Fair Caching Algorithms for Peer Data Sharing in Pervasive Edge Computing Environments
Yaodong Huang, Xintong Song, Fan Ye, Yuanyuan Yang and Xiaoming Li
Stony Brook University, Peking University, Stony Brook University, Stony Brook University, Peking University

Edge devices (e.g., smartphones, tablets, connected vehicles, IoT nodes) with sensing, storage and communication resources are increasingly penetrating our environments. Many novel applications can be created when nearby peer edge devices share data. Caching can greatly improve the data availability, retrieval robustness and latency. In this paper, we study the unique issue of caching fairness in edge environment. Due to distinct ownership of peer devices, caching load balance is critical. We consider fairness metrics and formulate an integer linear programming problem, which is shown as summation of multiple Connected Facility Location (ConFL) problems.

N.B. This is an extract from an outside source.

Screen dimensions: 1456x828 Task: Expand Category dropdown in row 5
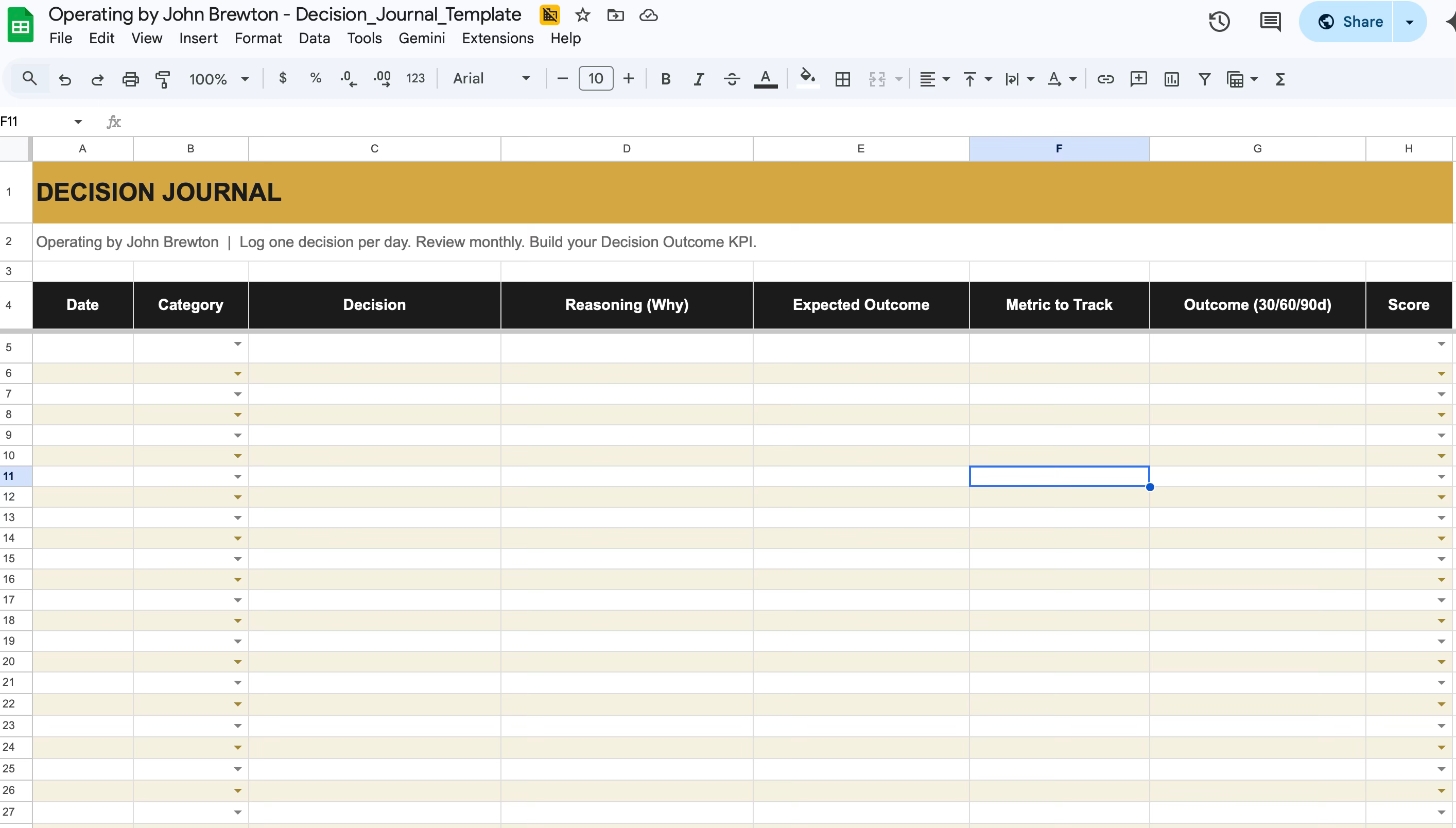point(238,344)
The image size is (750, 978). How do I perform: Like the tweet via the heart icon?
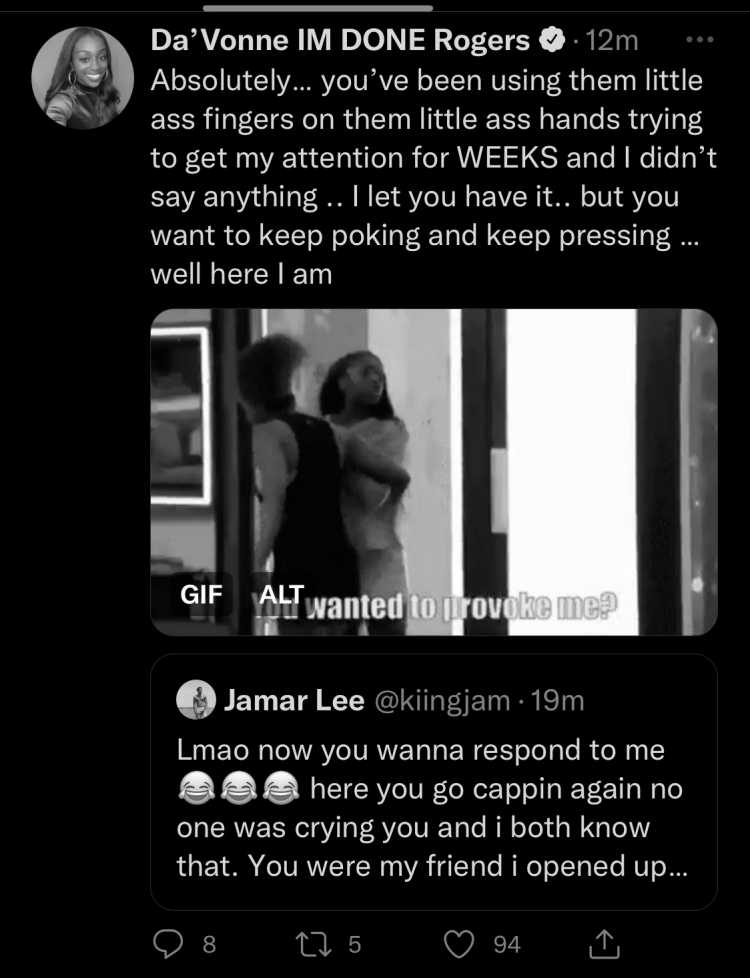click(x=459, y=944)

We propose an approximation algorithm leveraging an existing ConFL approximation algorithm, and prove that it preserves a 6.55 approximation ratio. We further develop a distributed algorithm where devices exchange data reachability and identify populate candidates as caching nodes. Extensive evaluation shows that compared with existing wireless network caching algorithms, our algorithms improves the 75-percentile fairness from 22.8% to 71.4%, while achieving contention thus latency similar as the best existing works.